Taylor Ngiri Seaberg
Taylor Ngiri Seaberg showed up for their community in 2020 in a big way—mixing social justice, community building, and art making. After the last concert with their band the Black Velvet Punks in March, the world turning upside down spurred both reflection and innovation. They made a “quaranzine,” produced virtual programming, and led an outdoor socially distant concert at George Floyd Square in the wake of the Minneapolis uprising. They produced and performed on an album based on the concert called The Art of the Revolution, which is expected to come out in February. Funded by a Red Bull Arts microgrant for protest photography, Ngiri Seaberg recently moved to Chicago. Minnesota ties remain in the form of creative projects and political organizing work with BIPOC, queer, trans youth as part of the Minnesota Youth Collective—which formed a union this past November.
Read the full interview with Taylor Ngiri Seaberg here.
“If we are going to protest in the street and throw a show, we’re going to be really safe about it and try to adapt as best as we can. It was the first time I was seeing and experiencing a lot of community coming together for each other. Not just from people in my Black community, but people from other BIPOC communities, and white people, as well, working in tandem.” –Taylor Ngiri Seaberg
Minnesota African American Heritage Museum & Gallery (MAAHMG) co-founder and curator Tina Burnside is a local leader in teaching and preserving Black history. Since MAAHMG—Minnesota’s first museum dedicated to Black and African American history—opened in 2018, it has presented 12 informative and engaging exhibitions, which Burnside says is “a major accomplishment for an organization that is entirely run by dedicated volunteers.” In August of 2020, Burnside helped lead the creation of a Black Lives Matter mural featuring 16 artists on Plymouth Avenue in front of MAAHMG. The museum’s mission has been the same from the start: to present “a more inclusive and expansive view of history because Black history is American history, and Black voices need to be heard,” Burnside says.
Before COVID-19 hit, Vie Boheme’s singing, dance, and theater career was taking off. She was set to present her one-woman solo show, Centerplay, at the Guthrie Theater in the spring. Then, by adapting, Boheme and her art prevailed. Along with a socially distant Cowles Center performance, the Jungle Theater hosted a radio play version of Centerplay. Next, she wrote and starred in a beautiful film about the resilience and strength of Black women called Curious Moon [Face]. “I wanted to create a soft space for Black women to land because we don’t really have any control over what types of imagery we take in at all,” she says. “Black women feel very warm when they see it.” She also connected with folks virtually as a yoga teacher via the Afterdark Yoga series. In 2021, the Mo Money workshop series for artists is on Boheme’s horizon.

Entries drawn from a collection:
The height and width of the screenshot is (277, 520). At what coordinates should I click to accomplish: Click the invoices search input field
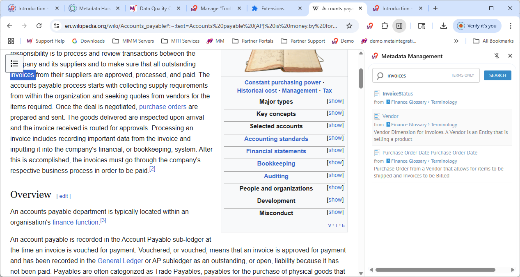pyautogui.click(x=417, y=75)
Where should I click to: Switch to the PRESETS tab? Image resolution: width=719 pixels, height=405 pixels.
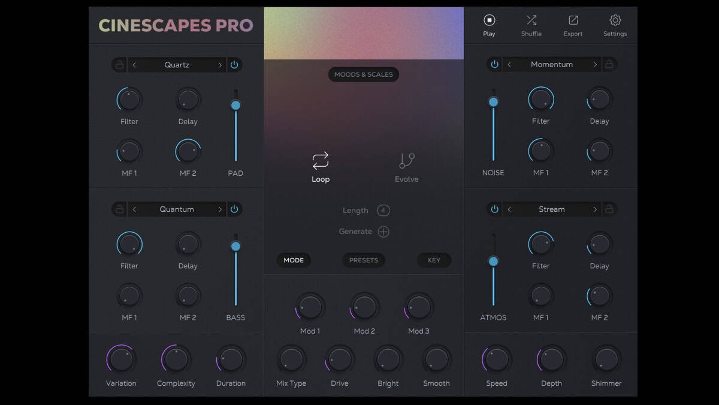[364, 260]
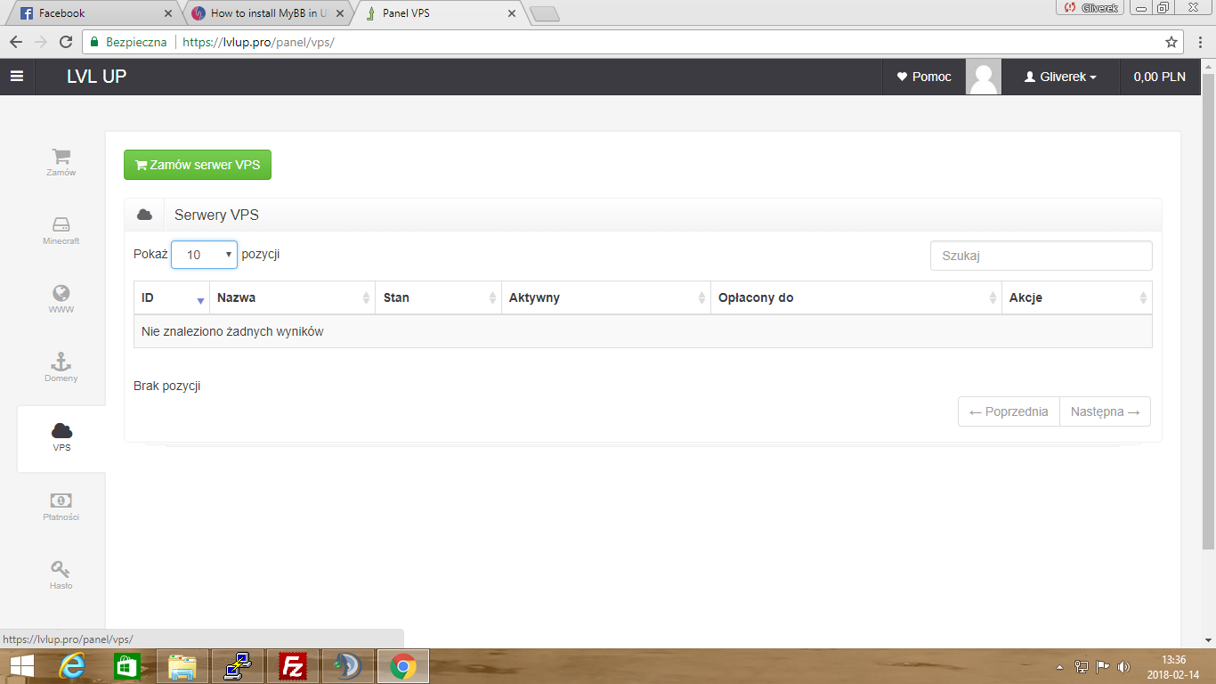Viewport: 1216px width, 684px height.
Task: Click the Zamów serwer VPS button
Action: (198, 165)
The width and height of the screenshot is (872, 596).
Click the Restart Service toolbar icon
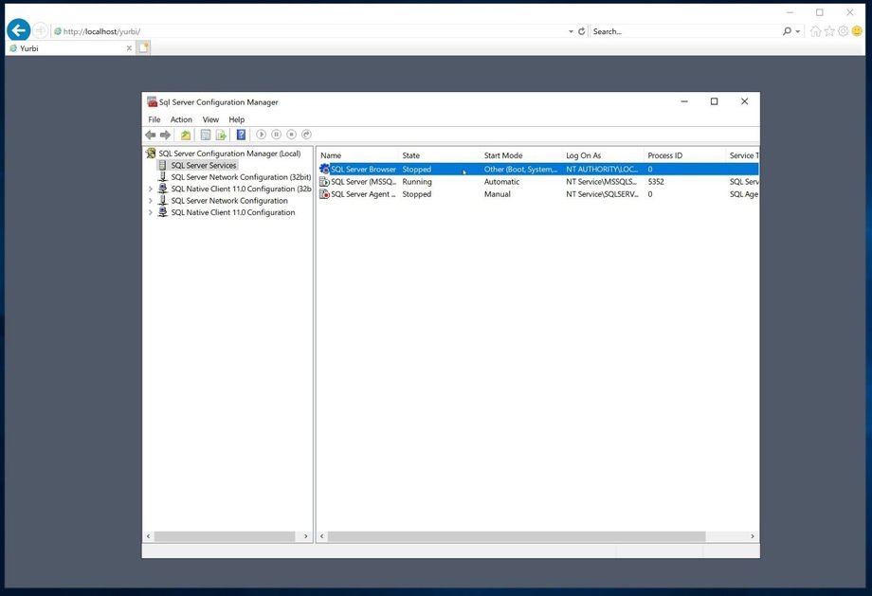coord(306,135)
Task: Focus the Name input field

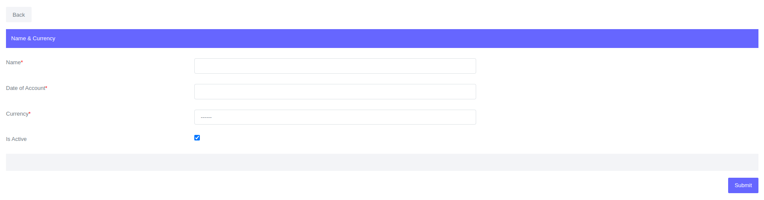Action: coord(335,66)
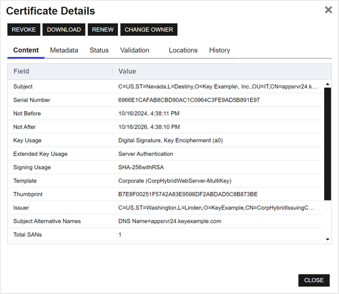Viewport: 339px width, 294px height.
Task: Click the REVOKE button
Action: click(24, 30)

--- What you have to do ---
Answer these questions from the profiles:
1. What album did Taylor Ngiri Seaberg produce and perform on?
2. How many artists were featured in the Black Lives Matter mural on Plymouth Avenue?
3. Which theater hosted a radio play version of Centerplay?
Rely only on the profiles for your answers.

--- Solved exercise ---
1. The Art of the Revolution
2. 16
3. The Jungle Theater